Die Integration der hier auf Dauer lebenden Flüchtlinge in Arbeit und in Wohnraum ist nach der vorläufigen Unterbringung nun das wichtigste Thema. Neben der Vermittlung in die Anschluss­unterbringung in die Städte und Gemeinden gehört hier die genannte Integration in den Arbeitsmarkt mit an die erste Stelle. Das ist eine gewaltige Aufgabe, die alle in Bund, Land, in den Landkreisen und in den Städten und Gemeinden betrifft. Hier sind alle gefordert – die haupt- und die ehrenamtlichen Akteure, aber vor allem auch die Flüchtlinge selbst. Vor Ort gibt es diverse Angebote, unter anderem hinsichtlich des Spracherwerbs, da dieser noch vor allen weiteren Schritten steht. Hier im Landratsamt sind wir mit unseren Flüchtlingsbeauftragten sowie unseren Bildungskoordinatoren für Neuzugewanderte aus meiner Sicht gut aufgestellt. Vorbildlich unterstützt werden wir durch die Städte und Gemeinden und die vielen Ehrenamtlichen, die sich vor Ort einsetzen. Ich denke, die Integration der Flüchtlinge, die eine Bleibeperspektive haben, ist eine dringende, aber auch schwierige Aufgabe, die gleichzeitig mit Blick auf den demografischen Wandel auch eine Chance ist. Hier sind wir als Gesellschaft insgesamt gefordert.
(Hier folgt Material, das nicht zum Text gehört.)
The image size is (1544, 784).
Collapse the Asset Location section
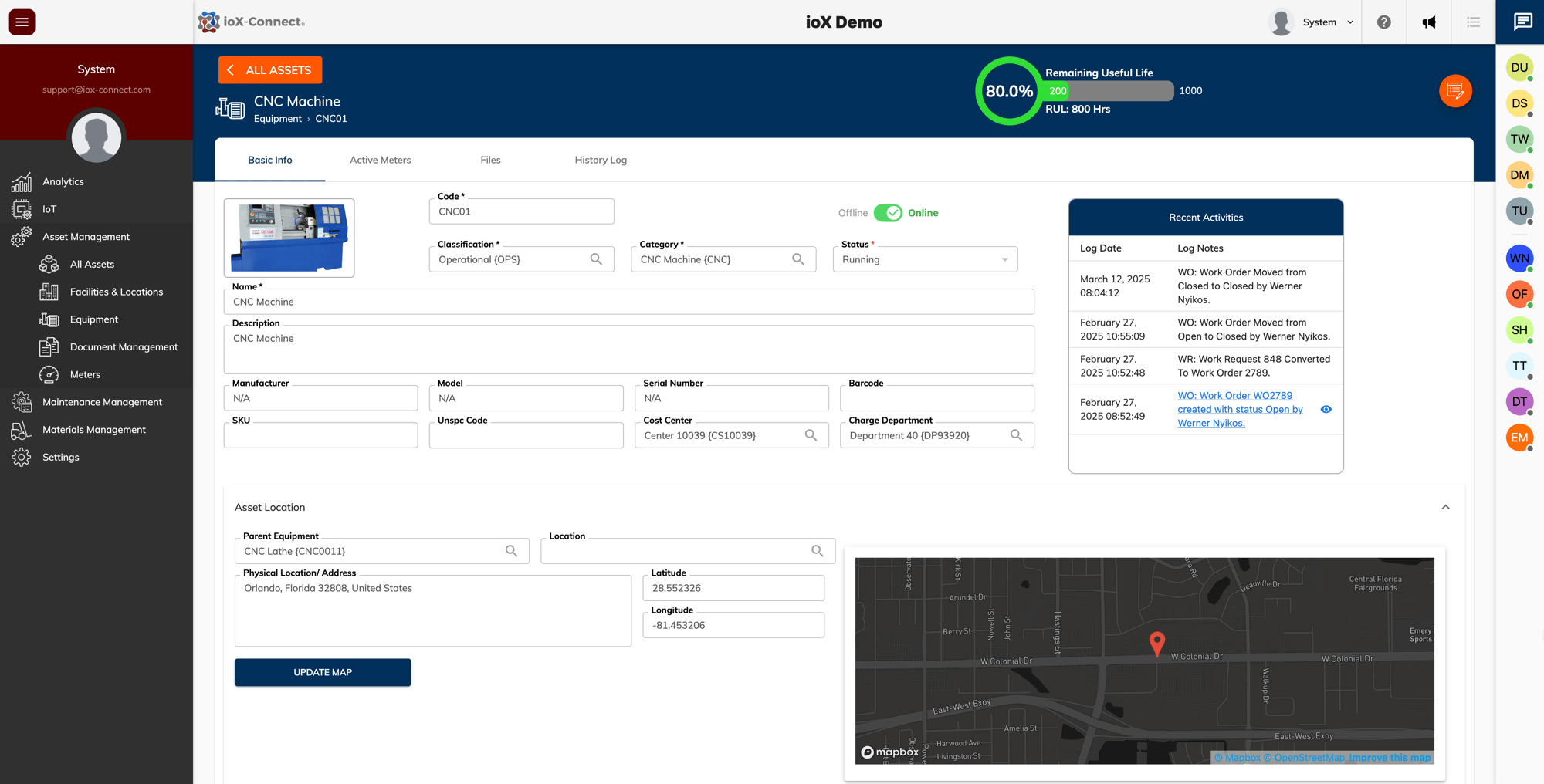pos(1446,507)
Was mögen Sie an Ihrem Amt gerne? Und woran können oder wollen Sie sich eher nicht gewöhnen?

Ich mag unseren schönen Landkreis, ich mag die enorme Aufgabenvielfalt und die Gestaltungsmöglichkeiten. Der Umgang mit Menschen aus unterschiedlichen Bereichen, die Möglichkeit, Projekte anzustoßen und das Gefühl, vor Ort etwas zu bewegen, das den Menschen im Landkreis zu Gute kommt, das macht mir viel Freude. Gewöhnungsbedürftig sind nur die Tage, an denen zwischen den vielen Terminen kaum Luft zum Atmen bleibt.

Wie entspannen Sie am Besten?

Entspannen kann ich sehr gut beim Joggen, beim Radfahren, beim Lesen, beim Musikhören, gerne mal in  der Sauna und seit neuestem auch mit meinen beiden Enkeln. Und im Urlaub!
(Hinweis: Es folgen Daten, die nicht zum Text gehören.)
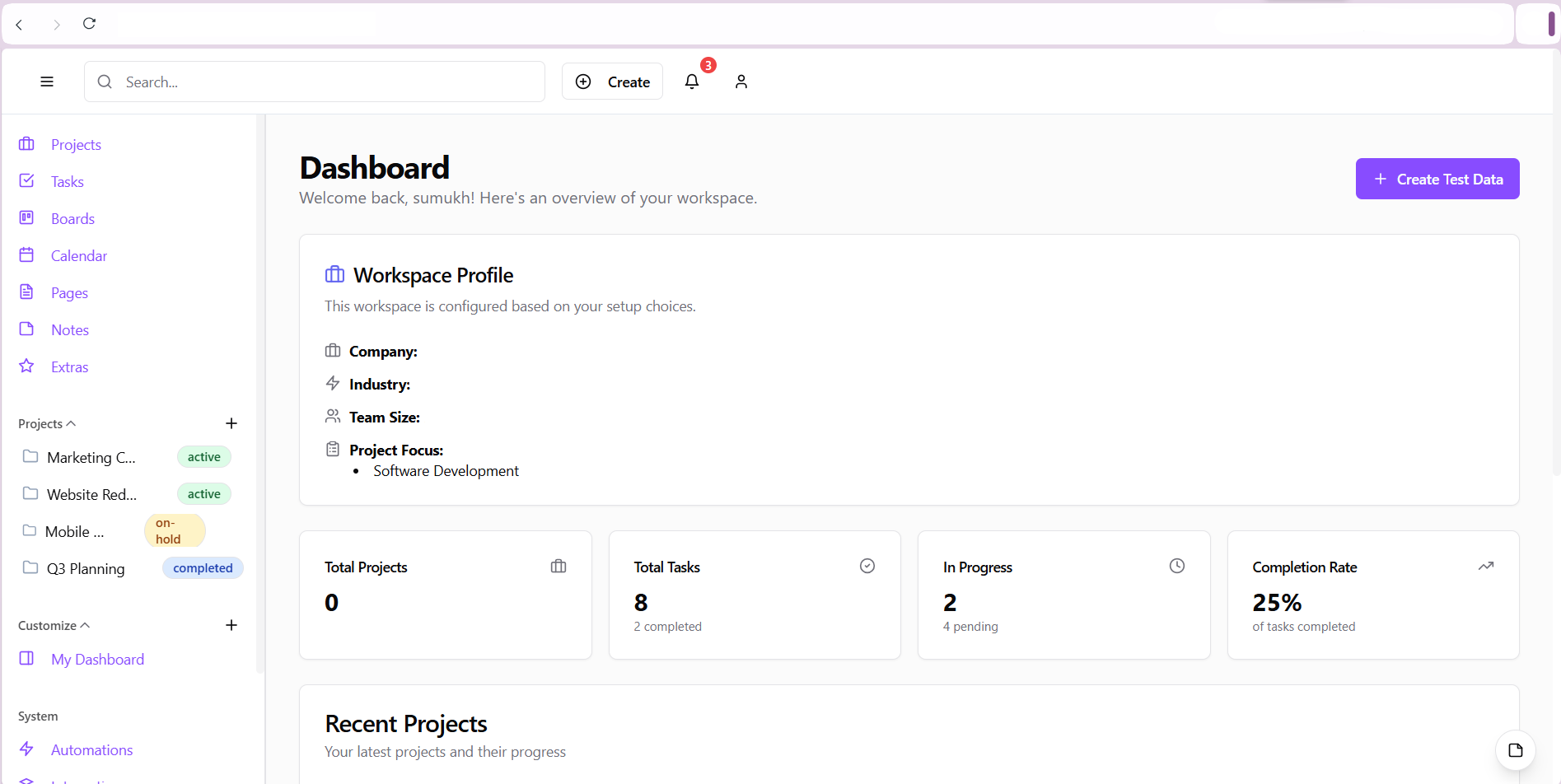
Task: Select the Website Redesign project
Action: (x=92, y=493)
Jetzt sind Sie Landrat, früher waren Sie Bürgermeister in Ebersbach. Was war als Kind Ihr Traumberuf?

Beides war damals nicht mein Traumberuf. Beides hätte ich auch in meiner Jugend nicht für möglich gehalten. Einen ausgesprochenen Traumberuf hatte ich nicht. Heute habe ich ihn.

Lesetipp: Hier gehts zum ersten Teil des Interviews

Edgar Wolff ist 58 Jahre alt und seit
1. Juli 2009 Landrat des Landkreises Göppingen. Im April wurde er  – ohne Gegenkandidaten – für eine zweite Amtsperiode gewählt. Von 1997 bis 2009 war der Diplom-Verwaltungswirt Bürgermeister der Stadt Ebersbach.

Der heute erschienene Beitrag ist der zweite Teil des Interviews mit Landrat Edgar Wolff. Der erste Teil wurde in unserer Samstagsausgabe veröffentlicht. Darin ging es um die Müllpolitik. Die Fragen wurden schriftlich gestellt.